The work appears to be cited by a direct source, Thomas Medwin who, in his Conversations of Lord Byron set down during his stay in Pisa, recorded comparing the physiognomy of the poet to his own portrait in words the very likeness of  Bartolini’s bust in clay, having being present in person at the posing during the modelling sessions.

“Being with him, day after day, sometime afterwards, whilst he was sitting to Bertolini [sic], the Florentine sculptor for his bust, I had an opportunity of analysing his feature more critically, but found nothing to alter in my portrait. Bartolini‘s is an admirable likeness, at least was so in the clay model. I have not seen it since it was copied in marble, nor have I got a cast; he promised Bertolini should send me one. Lord Byron prided himself on his neck; and it must be confessed that his head was worthy of being placed on it. Bertolini destroyed his ébauches more than once before he could please himself. Lord Byron said, “It is the last time I sit to sculptor or painter.” This was on the 4th of January 1822 (Medwin 1824, p.5).

It is interesting to note that it corresponds in dimensions to the plaster model of the Galleria dell’Accademia, 65 cm high with the pedestal, 48 without, measurements analogous to that of the known marble versions, but not to those of some derivations of smaller size, all studio replicas, which are about 38-39 cm tall, as in the small marble being presented also on this occasion. However, the clay model differs from the plaster model in the details of the modelling. It must be inferred that Bartolini, after having quickly moulded this bust in clay, probably in Pisa in January 1822 as described by the source cited, and, given the impossibility of shaping it in plaster far from Florence, leaving it intentionally to dry out in, used it as exemplar for the making in the studio of a second clay model – with a different finish suited to the final version – which was then used by him to shape the plaster for mapping across points for the working of the marble.

Comparison of the clay bust with the Accademia model reveals some significant differences in the upper part of the hair, which here appears more simplified than what we see in the plaster and in the known marble versions, which in this particular are all substantially similar. This simplification is evident above all in the lateral view of the bust, which reveals skilful treatment of the hair, rapid and sweeping. Similar treatment also characterizes the cut of the eyes and lips that appear more “natural” in the plaster than the slight abstraction felt in the clay model. The expressive motif of the slight frown in the eyebrows is rendered here not in protuberant relief as in the plaster, but through the drawing of the furrow incised by the stick. Moreover, the face is more rounded than in the Accademia model, and the dimple in the poet’s chin is less pronounced compared with the plaster and marble versions.

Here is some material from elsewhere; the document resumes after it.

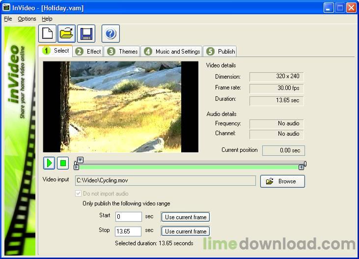Switch to the Effect tab
359x259 pixels.
click(x=88, y=52)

Except for these slight differences, the formal treatment of the poet’s features is quite similar to that of the many male portraits done by Bartolini, both before and after that of Byron. For example, constant elements of his portraiture, evident above all in the plaster models, are the deep-set cut of the eyes and the very firm cut of the lips; and again the treatment of the hair, always more summary in the models compared to the respective versions in marble (see, among the many possible examples of male portraits, those in plaster of Francesco Benedetti, Govan Battista Niccolini, Rossini, Pius IX in the catalogue Lorenzo Bartolini 1978, respectively on pp. 70, 81, 85, 90).

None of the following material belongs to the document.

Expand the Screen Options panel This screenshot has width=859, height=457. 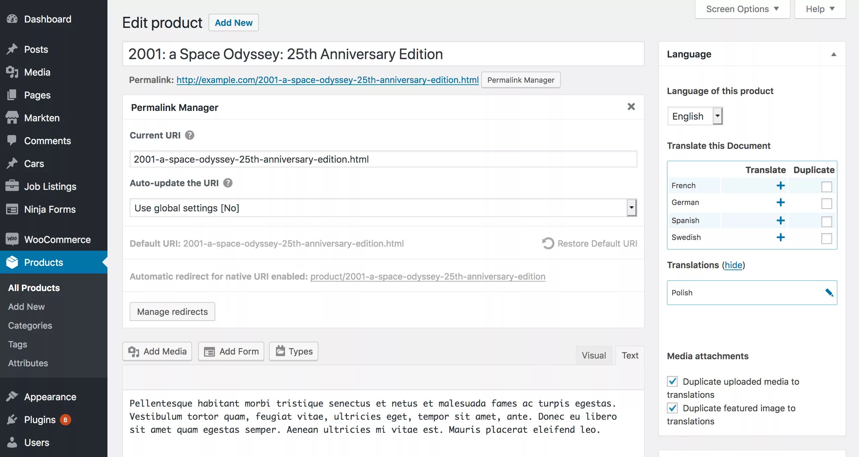[742, 9]
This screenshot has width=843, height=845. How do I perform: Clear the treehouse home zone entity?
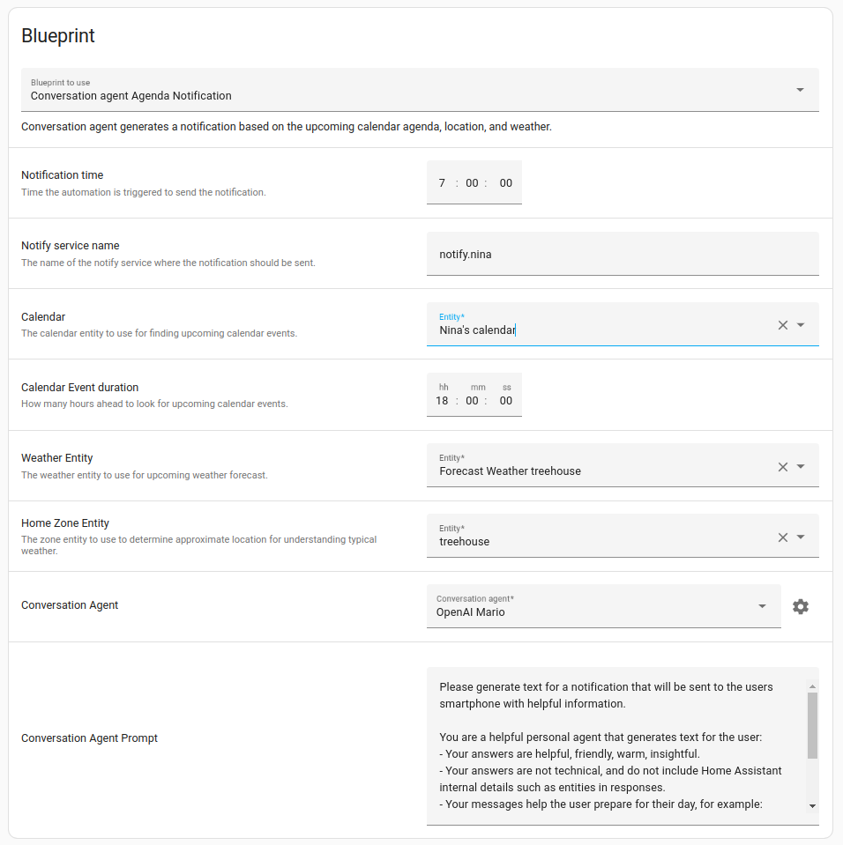pos(782,537)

For the reasons given, therefore, the work is important testimony of the start of the process of making one of the most significant portraits done by Bartolini, and at the same time is truly rare in its material characteristics, making it a unicum among the sculptor’s works.

 

Ettore Spalletti

 

Lorenzo Bartolini 1978

Lorenzo Bartolini. Mostra delle attività di tutela, exhibition catalogue, (Prato February-May 1978), Florence 1978.

 

Lorenzo Bartolini 2011

Lorenzo Bartolini, scultore del Bello Naturale, exhibition catalogue (Florence 31 May – 6 November 2011) edited by F. Falletti, S. Bietoletti, A. Caputo, Firenze 2011.

 

Medwin 1824

Thomas Medwin, Conversations of Lord Byron noted during a residence with his Lordship at Pisa in the years 1821 and 1822, London 1824.